Edwin mengalihkan seluruh perhatiannya pada pekerjaan dan Emma. Dia bekerja keras dari jabatan paling bawah sampai mencapai jenjang direktur operasional di Perkasa Tekstil, milik Kakek Denis. Edwin menghabiskan waktu berjam-jam di kantor, seolah-olah kesibukan itu bisa mengusir rasa sepi yang menggerogoti hatinya. Namun, setiap malam ketika pulang ke rumah mewah yang menjadi tempat tinggal seluruh keluarga Perkasa, kenyataan kembali menghantamnya. Kamar nya terasa kosong, meski saat Emma bayi dia bisa menemani Edwin, tapi sekarang , gadis kecil itu telah beranjak remaja dan Edwin sepi sendiri tinggal di kamarnya .
Emma adalah satu-satunya cahaya dalam hidupnya, alasan mengapa ia masih bisa tersenyum. Dari saat Emma masih bayi hingga sekarang, Edwin dengan bantuan mamanya, menjaga dan membesarkannya dengan penuh kasih sayang, meski ia tahu, tanpa kehadiran seorang ibu, ada kekosongan yang tak bisa ia isi. Edwin sering merasa bersalah, takut tak bisa menjadi ayah yang cukup baik, takut Emma merasakan kehilangan yang sama seperti yang ia rasakan. Namun, Emma tumbuh menjadi gadis yang kuat, cerdas, dan penuh perhatian, sesuatu yang membuat Edwin bangga sekaligus terharu.
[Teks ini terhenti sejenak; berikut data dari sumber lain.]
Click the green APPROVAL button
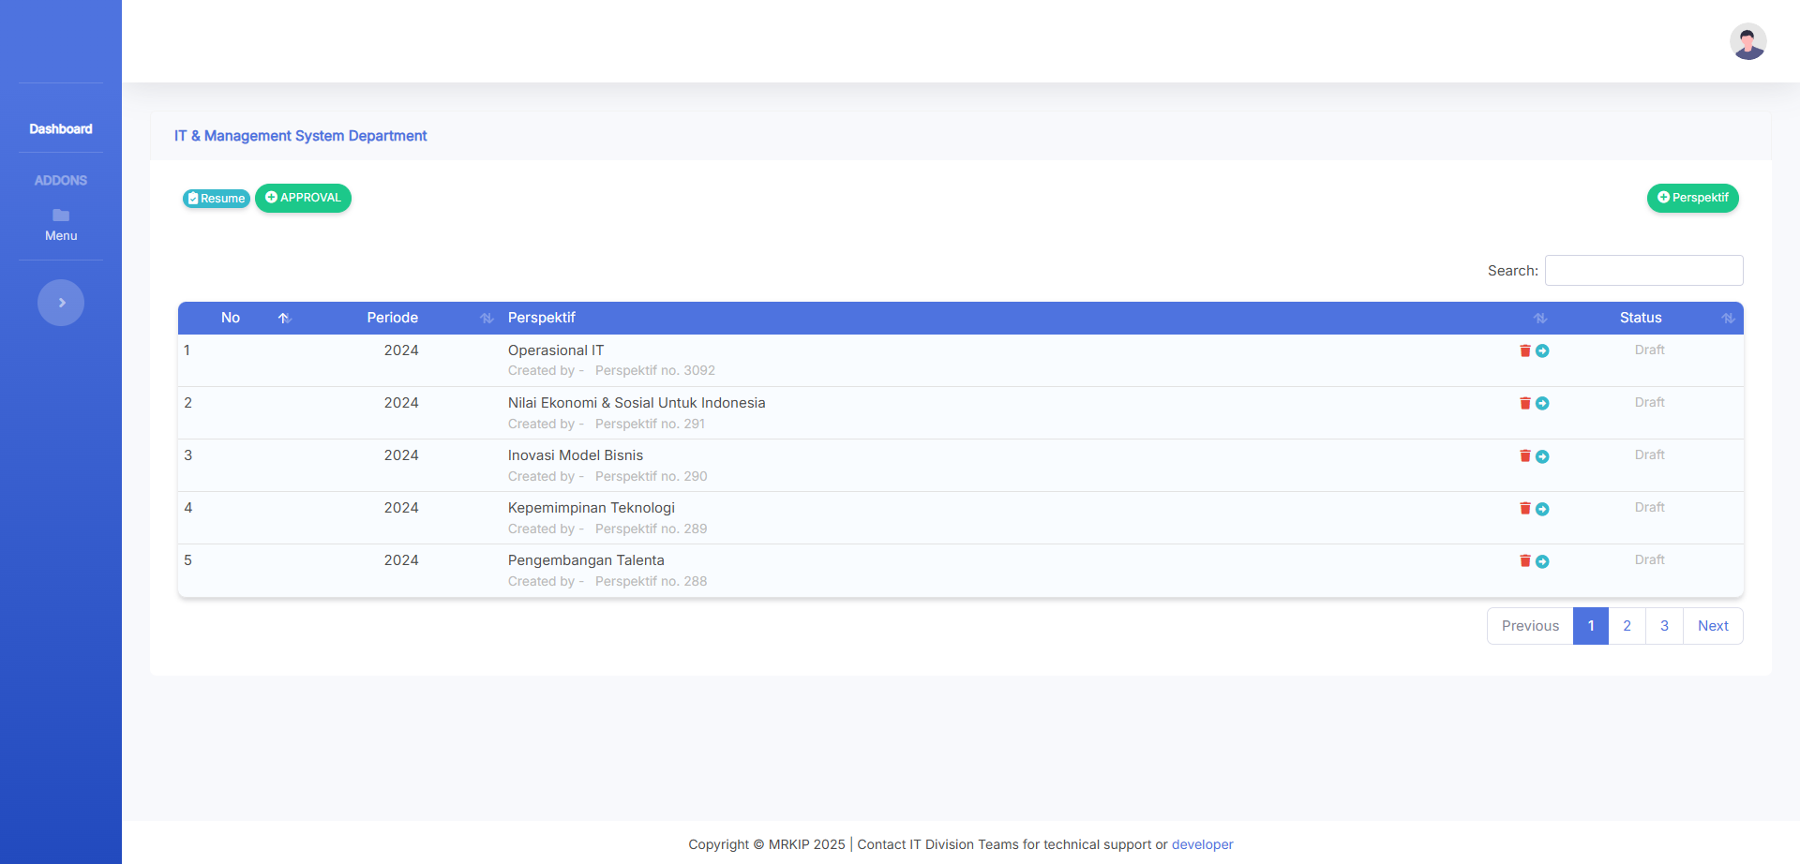Image resolution: width=1800 pixels, height=864 pixels. (303, 198)
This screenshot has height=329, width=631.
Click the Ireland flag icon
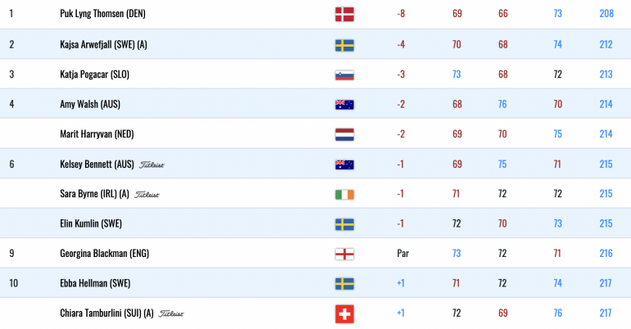coord(344,195)
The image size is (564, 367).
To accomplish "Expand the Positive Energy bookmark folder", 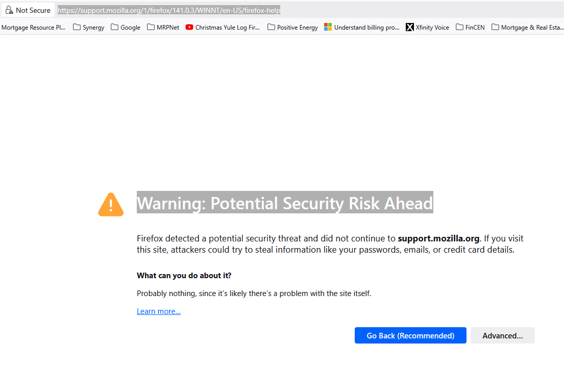I will coord(292,28).
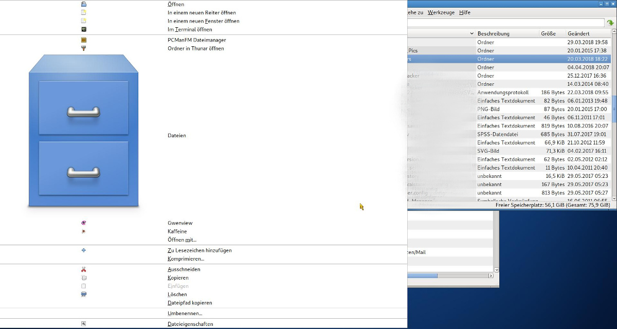
Task: Open the Werkzeuge menu
Action: [x=441, y=12]
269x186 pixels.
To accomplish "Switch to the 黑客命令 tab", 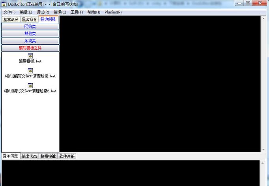I will [x=29, y=19].
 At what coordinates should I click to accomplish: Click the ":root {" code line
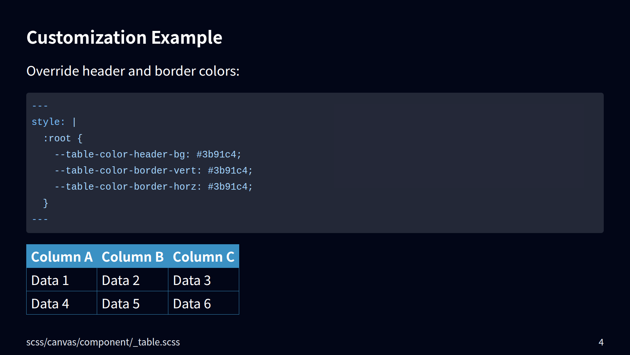click(x=63, y=138)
Meski demikian, hidup Edwin tetap terasa sepi. Tidak ada yang bisa mengisi kekosongan yang ditinggalkan istrinya. Hatinya tertutup rapat, dan ia tak pernah berniat membuka diri untuk cinta yang baru. Bagi Edwin, cinta sejatinya telah pergi, dan tugasnya kini hanyalah membesarkan Emma dan bekerja di perusahaan keluarga mereka dengan sebaik-baiknya.
Denis, yang menyadari semua ini, hanya bisa menghela napas panjang Ia tahu betapa besar cinta yang pernah dimiliki Om Edwin untuk istrinya, dan betapa dalam luka yang ditinggalkan kepergiannya. Edwin adalah om kesayangan bagi Denis. Yang bisa Denis lakukan hanyalah berada di sampingnya, menjadi keponakan yang selalu siap mendengar dan mendukung, meski ia tahu, ada bagian dari Edwin yang mungkin takkan pernah bisa sembuh.
Namun, malam ini, melihat interaksi Edwin dengan mamanya Kanaya Denis merasakan ada sesuatu yang berbeda. Mungkin, pikir Denis, pertemuan ini akan membawa perubahan yang tak terduga dalam hidup Omnya. Tapi, ia tidak mengatakan apa-apa, hanya menyimpan harapan kecil dalam hati, bahwa mungkin, setelah lima belas tahun yang panjang, Edwin akhirnya bisa menemukan kembali secercah kebahagiaan yang pernah hilang.